Finance OKR Example
Objective: Improve finance reporting
Key Result: Reduce documentation reported late by 50%
To-Do For Finance People Working With OKRs
When working with OKRs, finance people should remember:
Key results need to be achievable and not unrealistic
Initiates are what drive the business closer to achieving those key results
Always make OKRs numeric - otherwise, they’re likely just initiatives or things unrelated to OKRs
How Much Finance Work Fits Into OKR?
Naturally, all of the work that people working in Finance do won’t fit into the OKR framework. Instead, teams should focus on using OKRs for projects that seek to improve how they’re working.
As you’ll see from the examples above, most of them are focused on how teams can become more efficient.
Key Parts Of Finance OKR Examples
Every OKR in Product Management should focus on being the following:
Finance OKR Criteria 1: Specific
Your OKR should be specific enough so that when other people within the organization, that aren’t necessarily on your team, know what you’re working on. No one ever got punished for having an OKR that was a bit too long.
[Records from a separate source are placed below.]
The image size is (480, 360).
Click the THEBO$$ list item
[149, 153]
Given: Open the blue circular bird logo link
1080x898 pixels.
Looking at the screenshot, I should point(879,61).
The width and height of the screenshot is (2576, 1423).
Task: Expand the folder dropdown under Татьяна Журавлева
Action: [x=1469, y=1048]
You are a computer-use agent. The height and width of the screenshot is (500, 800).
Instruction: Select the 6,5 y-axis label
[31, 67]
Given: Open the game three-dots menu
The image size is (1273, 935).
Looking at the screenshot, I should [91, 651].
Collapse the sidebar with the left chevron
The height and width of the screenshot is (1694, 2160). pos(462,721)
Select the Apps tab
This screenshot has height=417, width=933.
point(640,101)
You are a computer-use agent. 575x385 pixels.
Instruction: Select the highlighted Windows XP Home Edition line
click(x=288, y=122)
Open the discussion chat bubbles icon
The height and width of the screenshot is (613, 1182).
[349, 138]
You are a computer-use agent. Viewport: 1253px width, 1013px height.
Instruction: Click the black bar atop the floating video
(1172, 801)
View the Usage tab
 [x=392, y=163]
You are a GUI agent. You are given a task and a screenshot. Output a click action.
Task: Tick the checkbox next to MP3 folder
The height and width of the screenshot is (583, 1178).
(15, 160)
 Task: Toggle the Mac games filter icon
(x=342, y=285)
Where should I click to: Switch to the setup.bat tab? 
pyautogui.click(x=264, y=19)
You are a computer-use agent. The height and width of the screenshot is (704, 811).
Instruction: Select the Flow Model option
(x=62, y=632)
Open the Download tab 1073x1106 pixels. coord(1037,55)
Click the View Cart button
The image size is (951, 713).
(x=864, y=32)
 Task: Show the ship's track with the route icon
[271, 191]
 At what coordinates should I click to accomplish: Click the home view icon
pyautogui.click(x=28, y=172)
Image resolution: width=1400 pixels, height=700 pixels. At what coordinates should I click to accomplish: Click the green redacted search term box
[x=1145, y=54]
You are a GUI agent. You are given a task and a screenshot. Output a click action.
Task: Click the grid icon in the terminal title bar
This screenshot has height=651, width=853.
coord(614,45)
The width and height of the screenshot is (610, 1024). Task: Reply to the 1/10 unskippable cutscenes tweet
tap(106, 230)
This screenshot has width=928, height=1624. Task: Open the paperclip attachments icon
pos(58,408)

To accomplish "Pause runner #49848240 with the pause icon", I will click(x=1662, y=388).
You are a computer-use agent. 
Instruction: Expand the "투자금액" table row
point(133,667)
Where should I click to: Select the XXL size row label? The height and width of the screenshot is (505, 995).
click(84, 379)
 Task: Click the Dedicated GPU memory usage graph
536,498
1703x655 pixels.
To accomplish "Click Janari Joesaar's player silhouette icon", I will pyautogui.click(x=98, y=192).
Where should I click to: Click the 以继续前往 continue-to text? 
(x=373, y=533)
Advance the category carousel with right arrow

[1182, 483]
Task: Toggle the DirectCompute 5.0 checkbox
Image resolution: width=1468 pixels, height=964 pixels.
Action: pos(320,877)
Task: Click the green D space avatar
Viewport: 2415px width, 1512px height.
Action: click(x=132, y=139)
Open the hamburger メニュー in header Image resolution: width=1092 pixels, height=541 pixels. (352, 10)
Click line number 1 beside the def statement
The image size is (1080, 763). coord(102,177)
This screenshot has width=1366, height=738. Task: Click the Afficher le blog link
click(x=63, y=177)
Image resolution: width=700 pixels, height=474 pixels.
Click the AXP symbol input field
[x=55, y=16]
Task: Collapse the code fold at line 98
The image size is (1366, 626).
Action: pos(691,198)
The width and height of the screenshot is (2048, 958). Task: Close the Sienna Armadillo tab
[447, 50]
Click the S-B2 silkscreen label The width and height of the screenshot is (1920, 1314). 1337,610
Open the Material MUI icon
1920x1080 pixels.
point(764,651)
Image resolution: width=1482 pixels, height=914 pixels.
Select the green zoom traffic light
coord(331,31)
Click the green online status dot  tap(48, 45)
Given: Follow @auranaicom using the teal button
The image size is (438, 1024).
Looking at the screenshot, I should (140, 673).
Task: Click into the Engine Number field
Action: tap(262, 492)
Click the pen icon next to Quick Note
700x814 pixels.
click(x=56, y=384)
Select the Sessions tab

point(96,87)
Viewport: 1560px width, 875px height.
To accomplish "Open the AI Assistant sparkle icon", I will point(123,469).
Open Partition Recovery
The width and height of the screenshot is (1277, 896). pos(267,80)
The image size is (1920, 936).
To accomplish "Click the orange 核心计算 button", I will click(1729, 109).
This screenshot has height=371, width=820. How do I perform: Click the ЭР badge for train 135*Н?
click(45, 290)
Instead, writing fuzzy or unclear OKRs is a definite no-go.
Finance OKR Criteria 2: Measurable
Because OKRs are usually working with specific metrics, it’s a lot easier to check the box that the OKR is measurable. We measure things that are relevant to the progress of the products that the PM is working with.
Finance OKR Criteria 3: Achievable
It’s important to have achievable OKRs. They should always be ambitious, but nothing is more demotivating than unachievable goals. A rule of thumb is that the chance of achieving a Key Result should be around 50% from the start. If you reach 70% and above, it’s considered a success.
Finance OKR Criteria 4: Results-oriented
Being focused on results is a very important aspect of OKR. It’s so important, that we’ve dedicated an entire section to describing why you should focus on outcomes over outputs below.
Finance OKR Criteria 5: Time-bound
A key part of defining a goal is also defining when you’re expecting it to be met. For OKR, your goals are usually divided into different cycles and your goals should of course be reached within the end of the cycle.